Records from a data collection
..............................

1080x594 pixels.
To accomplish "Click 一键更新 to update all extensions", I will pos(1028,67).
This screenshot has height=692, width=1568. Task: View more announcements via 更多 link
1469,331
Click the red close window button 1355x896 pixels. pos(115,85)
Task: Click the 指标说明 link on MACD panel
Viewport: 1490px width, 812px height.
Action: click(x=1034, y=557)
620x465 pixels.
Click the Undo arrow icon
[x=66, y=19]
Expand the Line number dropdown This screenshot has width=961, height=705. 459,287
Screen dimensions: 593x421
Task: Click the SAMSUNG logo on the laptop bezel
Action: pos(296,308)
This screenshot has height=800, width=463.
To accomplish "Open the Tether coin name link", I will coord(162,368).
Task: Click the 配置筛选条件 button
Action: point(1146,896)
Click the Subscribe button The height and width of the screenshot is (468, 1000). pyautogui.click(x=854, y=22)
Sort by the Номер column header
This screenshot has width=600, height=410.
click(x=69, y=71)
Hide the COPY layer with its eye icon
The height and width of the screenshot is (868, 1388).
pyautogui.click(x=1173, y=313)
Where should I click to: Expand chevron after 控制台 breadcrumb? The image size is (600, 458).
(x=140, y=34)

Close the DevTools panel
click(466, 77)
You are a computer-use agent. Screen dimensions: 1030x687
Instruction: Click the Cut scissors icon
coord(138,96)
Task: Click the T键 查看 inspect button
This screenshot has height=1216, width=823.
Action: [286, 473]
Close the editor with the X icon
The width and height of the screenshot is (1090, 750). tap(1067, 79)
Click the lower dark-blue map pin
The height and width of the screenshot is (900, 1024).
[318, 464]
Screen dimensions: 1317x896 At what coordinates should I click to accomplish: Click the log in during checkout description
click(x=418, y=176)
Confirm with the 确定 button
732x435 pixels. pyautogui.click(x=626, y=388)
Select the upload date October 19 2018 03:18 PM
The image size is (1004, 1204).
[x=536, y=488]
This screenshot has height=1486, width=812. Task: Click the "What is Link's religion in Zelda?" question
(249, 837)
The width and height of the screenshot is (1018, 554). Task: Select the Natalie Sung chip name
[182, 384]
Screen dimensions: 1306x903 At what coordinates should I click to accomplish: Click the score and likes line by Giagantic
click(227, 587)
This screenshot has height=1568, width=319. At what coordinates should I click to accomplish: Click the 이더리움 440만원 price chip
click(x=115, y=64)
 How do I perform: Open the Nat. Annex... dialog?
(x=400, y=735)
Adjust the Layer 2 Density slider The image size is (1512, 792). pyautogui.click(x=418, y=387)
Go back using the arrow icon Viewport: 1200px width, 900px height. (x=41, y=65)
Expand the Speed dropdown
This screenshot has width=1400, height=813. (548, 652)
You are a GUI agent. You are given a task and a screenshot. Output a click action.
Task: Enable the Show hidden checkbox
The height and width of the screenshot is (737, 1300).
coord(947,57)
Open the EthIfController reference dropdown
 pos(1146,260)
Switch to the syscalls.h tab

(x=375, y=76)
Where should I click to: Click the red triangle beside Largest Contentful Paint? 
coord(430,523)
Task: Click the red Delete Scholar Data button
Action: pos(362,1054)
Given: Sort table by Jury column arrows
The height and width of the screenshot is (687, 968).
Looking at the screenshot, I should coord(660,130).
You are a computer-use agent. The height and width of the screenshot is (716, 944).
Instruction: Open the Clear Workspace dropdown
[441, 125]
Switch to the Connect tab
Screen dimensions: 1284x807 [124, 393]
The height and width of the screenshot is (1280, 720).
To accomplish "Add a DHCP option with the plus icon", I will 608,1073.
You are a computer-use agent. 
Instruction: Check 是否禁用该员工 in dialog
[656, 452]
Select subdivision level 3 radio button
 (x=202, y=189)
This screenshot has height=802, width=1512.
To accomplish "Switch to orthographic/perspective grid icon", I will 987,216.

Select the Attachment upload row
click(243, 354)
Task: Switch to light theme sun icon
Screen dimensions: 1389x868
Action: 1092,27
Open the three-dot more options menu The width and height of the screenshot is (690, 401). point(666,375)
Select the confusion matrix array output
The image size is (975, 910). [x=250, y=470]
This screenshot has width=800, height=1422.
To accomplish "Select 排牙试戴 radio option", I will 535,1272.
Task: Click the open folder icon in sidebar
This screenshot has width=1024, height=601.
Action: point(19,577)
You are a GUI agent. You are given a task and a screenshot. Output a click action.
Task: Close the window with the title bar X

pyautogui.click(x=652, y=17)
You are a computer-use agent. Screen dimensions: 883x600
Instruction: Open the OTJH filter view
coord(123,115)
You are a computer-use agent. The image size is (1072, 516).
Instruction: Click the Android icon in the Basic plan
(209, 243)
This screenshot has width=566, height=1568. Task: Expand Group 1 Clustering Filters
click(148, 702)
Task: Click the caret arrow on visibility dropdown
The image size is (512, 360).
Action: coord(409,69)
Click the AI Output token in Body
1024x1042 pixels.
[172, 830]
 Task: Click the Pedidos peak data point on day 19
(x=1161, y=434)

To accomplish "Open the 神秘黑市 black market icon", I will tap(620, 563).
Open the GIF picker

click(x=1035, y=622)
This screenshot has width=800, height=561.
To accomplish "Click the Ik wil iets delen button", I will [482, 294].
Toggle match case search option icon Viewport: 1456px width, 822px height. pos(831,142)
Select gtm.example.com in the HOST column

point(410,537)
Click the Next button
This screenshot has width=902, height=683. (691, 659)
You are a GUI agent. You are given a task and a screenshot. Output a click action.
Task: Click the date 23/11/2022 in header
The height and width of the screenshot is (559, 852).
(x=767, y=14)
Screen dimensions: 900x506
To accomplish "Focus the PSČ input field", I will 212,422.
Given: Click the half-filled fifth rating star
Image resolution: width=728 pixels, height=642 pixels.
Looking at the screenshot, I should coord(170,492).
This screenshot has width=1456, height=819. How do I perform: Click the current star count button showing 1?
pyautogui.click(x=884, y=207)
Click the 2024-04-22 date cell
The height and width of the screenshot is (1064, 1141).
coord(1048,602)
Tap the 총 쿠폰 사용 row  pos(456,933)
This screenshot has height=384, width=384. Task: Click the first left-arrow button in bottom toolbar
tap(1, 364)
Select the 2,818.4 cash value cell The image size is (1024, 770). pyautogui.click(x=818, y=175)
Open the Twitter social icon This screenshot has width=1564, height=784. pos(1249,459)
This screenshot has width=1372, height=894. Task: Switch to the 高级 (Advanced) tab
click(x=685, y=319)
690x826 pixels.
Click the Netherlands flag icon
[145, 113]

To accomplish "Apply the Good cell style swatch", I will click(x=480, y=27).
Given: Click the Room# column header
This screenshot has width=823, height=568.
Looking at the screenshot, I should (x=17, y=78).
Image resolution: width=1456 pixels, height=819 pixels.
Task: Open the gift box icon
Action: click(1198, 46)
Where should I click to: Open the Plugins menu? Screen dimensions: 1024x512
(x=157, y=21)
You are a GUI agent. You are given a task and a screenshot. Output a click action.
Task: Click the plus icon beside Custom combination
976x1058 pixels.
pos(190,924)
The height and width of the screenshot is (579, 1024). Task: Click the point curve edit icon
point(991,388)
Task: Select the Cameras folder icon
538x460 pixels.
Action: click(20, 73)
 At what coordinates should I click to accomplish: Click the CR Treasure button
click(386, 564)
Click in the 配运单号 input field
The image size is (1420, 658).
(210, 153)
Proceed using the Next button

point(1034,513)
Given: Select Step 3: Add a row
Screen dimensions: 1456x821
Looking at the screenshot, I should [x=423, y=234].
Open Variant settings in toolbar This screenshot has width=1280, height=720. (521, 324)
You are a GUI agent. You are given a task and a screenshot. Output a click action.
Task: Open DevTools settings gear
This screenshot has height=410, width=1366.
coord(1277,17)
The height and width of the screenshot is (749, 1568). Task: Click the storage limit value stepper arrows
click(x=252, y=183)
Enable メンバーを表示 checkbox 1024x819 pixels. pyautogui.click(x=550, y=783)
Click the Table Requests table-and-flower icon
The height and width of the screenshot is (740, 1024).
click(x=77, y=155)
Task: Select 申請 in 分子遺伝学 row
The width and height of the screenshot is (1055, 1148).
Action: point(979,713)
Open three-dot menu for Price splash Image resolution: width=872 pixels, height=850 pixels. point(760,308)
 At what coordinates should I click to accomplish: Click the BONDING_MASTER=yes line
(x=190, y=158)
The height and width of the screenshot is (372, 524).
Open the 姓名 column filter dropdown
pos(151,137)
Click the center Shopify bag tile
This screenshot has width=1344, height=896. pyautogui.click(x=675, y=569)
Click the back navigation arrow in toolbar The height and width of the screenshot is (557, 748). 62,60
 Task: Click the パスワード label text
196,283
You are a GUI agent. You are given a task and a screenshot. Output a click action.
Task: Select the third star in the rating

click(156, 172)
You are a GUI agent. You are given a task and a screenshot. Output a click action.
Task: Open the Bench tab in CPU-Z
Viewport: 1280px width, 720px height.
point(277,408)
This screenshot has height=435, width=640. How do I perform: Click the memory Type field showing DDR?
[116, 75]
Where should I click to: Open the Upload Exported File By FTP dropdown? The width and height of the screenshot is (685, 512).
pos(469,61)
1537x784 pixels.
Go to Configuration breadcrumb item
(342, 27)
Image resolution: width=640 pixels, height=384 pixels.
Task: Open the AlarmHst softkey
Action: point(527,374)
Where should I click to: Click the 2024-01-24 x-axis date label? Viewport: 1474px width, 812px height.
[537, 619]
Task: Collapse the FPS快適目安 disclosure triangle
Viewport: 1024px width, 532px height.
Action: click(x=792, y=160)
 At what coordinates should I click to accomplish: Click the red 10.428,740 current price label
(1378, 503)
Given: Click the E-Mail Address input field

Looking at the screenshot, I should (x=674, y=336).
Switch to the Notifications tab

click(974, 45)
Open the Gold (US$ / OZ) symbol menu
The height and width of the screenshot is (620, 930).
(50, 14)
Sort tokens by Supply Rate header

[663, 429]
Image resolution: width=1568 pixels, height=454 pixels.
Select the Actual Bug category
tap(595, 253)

..............................

• **WHAT YOU ARE ASKED TO DO**:
Above are the lines; repeat exactly the ones from the line containing "The image size is (512, 360)." down to the line containing "Task: Click the date 23/11/2022 in header", both inclusive.

• **RESPONSE TO THE TASK**:
The image size is (512, 360).
Action: coord(409,69)
Click the AI Output token in Body
1024x1042 pixels.
[172, 830]
 Task: Click the Pedidos peak data point on day 19
(x=1161, y=434)

To accomplish "Open the 神秘黑市 black market icon", I will tap(620, 563).
Open the GIF picker

click(x=1035, y=622)
This screenshot has width=800, height=561.
To accomplish "Click the Ik wil iets delen button", I will [482, 294].
Toggle match case search option icon Viewport: 1456px width, 822px height. pos(831,142)
Select gtm.example.com in the HOST column

point(410,537)
Click the Next button
This screenshot has width=902, height=683. (691, 659)
You are a GUI agent. You are given a task and a screenshot. Output a click action.
Task: Click the date 23/11/2022 in header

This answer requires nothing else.